#### PROBLEM:
Copy the material below verbatim, leaving out nothing.

________________________________________

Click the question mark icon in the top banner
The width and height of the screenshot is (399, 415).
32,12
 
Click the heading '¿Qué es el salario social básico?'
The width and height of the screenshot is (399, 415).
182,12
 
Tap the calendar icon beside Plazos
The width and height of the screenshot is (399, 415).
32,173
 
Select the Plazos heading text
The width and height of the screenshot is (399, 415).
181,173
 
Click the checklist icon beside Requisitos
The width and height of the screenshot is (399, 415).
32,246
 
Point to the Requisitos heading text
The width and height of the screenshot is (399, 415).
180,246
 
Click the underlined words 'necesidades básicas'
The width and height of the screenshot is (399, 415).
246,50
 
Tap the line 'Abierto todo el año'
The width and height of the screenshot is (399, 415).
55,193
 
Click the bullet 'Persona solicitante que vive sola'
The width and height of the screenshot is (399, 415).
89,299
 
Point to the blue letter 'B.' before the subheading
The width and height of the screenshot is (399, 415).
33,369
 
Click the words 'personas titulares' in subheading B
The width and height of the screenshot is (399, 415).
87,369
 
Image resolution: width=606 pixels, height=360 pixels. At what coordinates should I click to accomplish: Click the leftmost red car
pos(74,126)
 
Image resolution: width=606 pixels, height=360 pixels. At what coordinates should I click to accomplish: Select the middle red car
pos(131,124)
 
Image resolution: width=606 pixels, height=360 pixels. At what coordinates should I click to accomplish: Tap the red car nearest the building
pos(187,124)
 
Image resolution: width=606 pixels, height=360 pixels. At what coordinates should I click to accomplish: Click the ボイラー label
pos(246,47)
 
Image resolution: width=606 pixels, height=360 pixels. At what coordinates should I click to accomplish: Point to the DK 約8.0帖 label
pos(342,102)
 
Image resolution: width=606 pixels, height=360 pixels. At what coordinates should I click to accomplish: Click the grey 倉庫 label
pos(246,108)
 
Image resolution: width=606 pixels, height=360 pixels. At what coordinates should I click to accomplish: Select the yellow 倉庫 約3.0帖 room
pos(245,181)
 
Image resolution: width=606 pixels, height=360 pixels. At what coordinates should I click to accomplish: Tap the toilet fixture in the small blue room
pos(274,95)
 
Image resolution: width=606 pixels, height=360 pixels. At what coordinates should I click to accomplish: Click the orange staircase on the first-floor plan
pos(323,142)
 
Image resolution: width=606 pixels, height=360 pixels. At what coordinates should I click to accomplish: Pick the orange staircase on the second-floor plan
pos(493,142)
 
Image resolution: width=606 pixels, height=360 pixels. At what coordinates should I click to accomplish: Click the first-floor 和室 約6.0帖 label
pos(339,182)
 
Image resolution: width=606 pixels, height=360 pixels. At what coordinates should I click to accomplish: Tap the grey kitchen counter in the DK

________________________________________

#### WRITTEN SOLUTION:
Click the question mark icon in the top banner
The width and height of the screenshot is (399, 415).
32,12
 
Click the heading '¿Qué es el salario social básico?'
The width and height of the screenshot is (399, 415).
182,12
 
Tap the calendar icon beside Plazos
The width and height of the screenshot is (399, 415).
32,173
 
Select the Plazos heading text
The width and height of the screenshot is (399, 415).
181,173
 
Click the checklist icon beside Requisitos
The width and height of the screenshot is (399, 415).
32,246
 
Point to the Requisitos heading text
The width and height of the screenshot is (399, 415).
180,246
 
Click the underlined words 'necesidades básicas'
The width and height of the screenshot is (399, 415).
246,50
 
Tap the line 'Abierto todo el año'
The width and height of the screenshot is (399, 415).
55,193
 
Click the bullet 'Persona solicitante que vive sola'
The width and height of the screenshot is (399, 415).
89,299
 
Point to the blue letter 'B.' before the subheading
The width and height of the screenshot is (399, 415).
33,369
 
Click the words 'personas titulares' in subheading B
The width and height of the screenshot is (399, 415).
87,369
 
Image resolution: width=606 pixels, height=360 pixels. At what coordinates should I click to accomplish: Click the leftmost red car
pos(74,126)
 
Image resolution: width=606 pixels, height=360 pixels. At what coordinates should I click to accomplish: Select the middle red car
pos(131,124)
 
Image resolution: width=606 pixels, height=360 pixels. At what coordinates should I click to accomplish: Tap the red car nearest the building
pos(187,124)
 
Image resolution: width=606 pixels, height=360 pixels. At what coordinates should I click to accomplish: Click the ボイラー label
pos(246,47)
 
Image resolution: width=606 pixels, height=360 pixels. At what coordinates should I click to accomplish: Point to the DK 約8.0帖 label
pos(342,102)
 
Image resolution: width=606 pixels, height=360 pixels. At what coordinates should I click to accomplish: Click the grey 倉庫 label
pos(246,108)
 
Image resolution: width=606 pixels, height=360 pixels. At what coordinates should I click to accomplish: Select the yellow 倉庫 約3.0帖 room
pos(245,181)
 
Image resolution: width=606 pixels, height=360 pixels. At what coordinates should I click to accomplish: Tap the toilet fixture in the small blue room
pos(274,95)
 
Image resolution: width=606 pixels, height=360 pixels. At what coordinates should I click to accomplish: Click the orange staircase on the first-floor plan
pos(323,142)
 
Image resolution: width=606 pixels, height=360 pixels. At what coordinates should I click to accomplish: Pick the orange staircase on the second-floor plan
pos(493,142)
 
Image resolution: width=606 pixels, height=360 pixels. At what coordinates should I click to accomplish: Click the first-floor 和室 約6.0帖 label
pos(339,182)
 
Image resolution: width=606 pixels, height=360 pixels. At what coordinates should I click to accomplish: Tap the grey kitchen counter in the DK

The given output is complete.